_YOUR GOAL_.
Look below for the line that contains "shipping (53, 1727)", then copy it and each following line exactly, through and including the line that contains "more @ source | this is colossal (588, 1865)".

_INPUT RECORDS_.
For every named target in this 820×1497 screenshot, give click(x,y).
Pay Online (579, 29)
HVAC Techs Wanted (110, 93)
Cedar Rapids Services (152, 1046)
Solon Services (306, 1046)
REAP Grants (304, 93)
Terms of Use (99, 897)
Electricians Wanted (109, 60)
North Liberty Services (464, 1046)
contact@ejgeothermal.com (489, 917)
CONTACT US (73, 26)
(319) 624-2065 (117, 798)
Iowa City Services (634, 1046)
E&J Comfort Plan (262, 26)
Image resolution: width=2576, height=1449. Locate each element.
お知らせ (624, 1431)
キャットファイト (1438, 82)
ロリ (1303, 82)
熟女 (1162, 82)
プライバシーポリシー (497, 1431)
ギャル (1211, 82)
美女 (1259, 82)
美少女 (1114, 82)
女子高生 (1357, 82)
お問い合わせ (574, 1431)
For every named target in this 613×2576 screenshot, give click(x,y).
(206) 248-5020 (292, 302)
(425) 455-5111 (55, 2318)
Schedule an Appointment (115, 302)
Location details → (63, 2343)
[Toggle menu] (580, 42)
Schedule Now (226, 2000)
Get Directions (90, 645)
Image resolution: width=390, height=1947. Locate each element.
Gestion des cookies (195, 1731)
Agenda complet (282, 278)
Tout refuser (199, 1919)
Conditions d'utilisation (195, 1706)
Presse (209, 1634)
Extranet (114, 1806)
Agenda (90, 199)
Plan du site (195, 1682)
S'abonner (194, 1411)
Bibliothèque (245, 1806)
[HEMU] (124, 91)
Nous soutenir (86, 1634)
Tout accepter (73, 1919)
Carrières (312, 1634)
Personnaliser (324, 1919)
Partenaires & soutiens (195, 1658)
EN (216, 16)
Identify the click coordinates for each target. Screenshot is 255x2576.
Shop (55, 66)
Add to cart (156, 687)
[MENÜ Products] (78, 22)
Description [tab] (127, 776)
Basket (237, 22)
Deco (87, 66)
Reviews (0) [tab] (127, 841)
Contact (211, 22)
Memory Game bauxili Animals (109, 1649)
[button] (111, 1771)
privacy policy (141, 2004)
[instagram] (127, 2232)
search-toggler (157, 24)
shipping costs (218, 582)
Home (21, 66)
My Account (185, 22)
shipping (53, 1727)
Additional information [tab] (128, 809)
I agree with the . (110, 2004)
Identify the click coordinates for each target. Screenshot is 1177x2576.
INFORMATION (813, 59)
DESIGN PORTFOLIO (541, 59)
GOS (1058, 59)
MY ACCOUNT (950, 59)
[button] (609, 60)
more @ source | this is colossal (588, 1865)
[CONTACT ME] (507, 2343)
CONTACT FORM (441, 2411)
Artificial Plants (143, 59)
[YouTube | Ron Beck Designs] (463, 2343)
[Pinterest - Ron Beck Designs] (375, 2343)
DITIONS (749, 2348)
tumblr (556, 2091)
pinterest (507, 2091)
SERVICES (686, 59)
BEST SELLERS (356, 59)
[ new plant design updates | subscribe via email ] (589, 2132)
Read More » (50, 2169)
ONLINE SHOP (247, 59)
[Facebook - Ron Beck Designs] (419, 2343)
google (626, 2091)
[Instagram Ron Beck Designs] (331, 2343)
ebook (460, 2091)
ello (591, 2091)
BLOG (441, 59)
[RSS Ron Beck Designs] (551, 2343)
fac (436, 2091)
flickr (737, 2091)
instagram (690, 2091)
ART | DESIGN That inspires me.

_SOLUTION FOR THIS TASK_.
shipping (53, 1727)
Additional information [tab] (128, 809)
I agree with the . (110, 2004)
Identify the click coordinates for each target. Screenshot is 1177x2576.
INFORMATION (813, 59)
DESIGN PORTFOLIO (541, 59)
GOS (1058, 59)
MY ACCOUNT (950, 59)
[button] (609, 60)
more @ source | this is colossal (588, 1865)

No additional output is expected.